╔══
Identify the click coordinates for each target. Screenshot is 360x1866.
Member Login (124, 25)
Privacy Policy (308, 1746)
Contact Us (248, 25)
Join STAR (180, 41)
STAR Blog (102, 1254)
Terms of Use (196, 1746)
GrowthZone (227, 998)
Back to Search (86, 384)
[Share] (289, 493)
╚══
**TASK BRIEF**
Having read the material, return all of it word for word.

**RESULT BELOW**
Identify the click coordinates for each target. Screenshot is 360x1866.
Member Login (124, 25)
Privacy Policy (308, 1746)
Contact Us (248, 25)
Join STAR (180, 41)
STAR Blog (102, 1254)
Terms of Use (196, 1746)
GrowthZone (227, 998)
Back to Search (86, 384)
[Share] (289, 493)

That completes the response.